To do –
Every line of the data must appear again in the answer, exactly as written.
————————
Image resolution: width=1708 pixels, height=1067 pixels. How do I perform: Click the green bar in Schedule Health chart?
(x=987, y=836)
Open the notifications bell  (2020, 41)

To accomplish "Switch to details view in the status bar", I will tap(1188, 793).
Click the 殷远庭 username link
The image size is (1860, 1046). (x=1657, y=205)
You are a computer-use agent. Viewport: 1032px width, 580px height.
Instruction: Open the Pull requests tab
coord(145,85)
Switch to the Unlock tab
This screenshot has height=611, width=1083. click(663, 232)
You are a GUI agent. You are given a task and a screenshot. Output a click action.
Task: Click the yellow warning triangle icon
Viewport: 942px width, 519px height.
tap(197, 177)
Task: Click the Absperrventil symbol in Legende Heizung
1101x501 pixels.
————————
Finished task –
Image resolution: width=1708 pixels, height=1067 pixels. How do I perform: Click the green bar in Schedule Health chart?
(x=987, y=836)
Open the notifications bell  (2020, 41)

To accomplish "Switch to details view in the status bar", I will tap(1188, 793).
Click the 殷远庭 username link
The image size is (1860, 1046). (x=1657, y=205)
You are a computer-use agent. Viewport: 1032px width, 580px height.
Instruction: Open the Pull requests tab
coord(145,85)
Switch to the Unlock tab
This screenshot has height=611, width=1083. click(663, 232)
You are a GUI agent. You are given a task and a screenshot. Output a click action.
Task: Click the yellow warning triangle icon
Viewport: 942px width, 519px height.
tap(197, 177)
Task: Click the Absperrventil symbol in Legende Heizung
1101x501 pixels.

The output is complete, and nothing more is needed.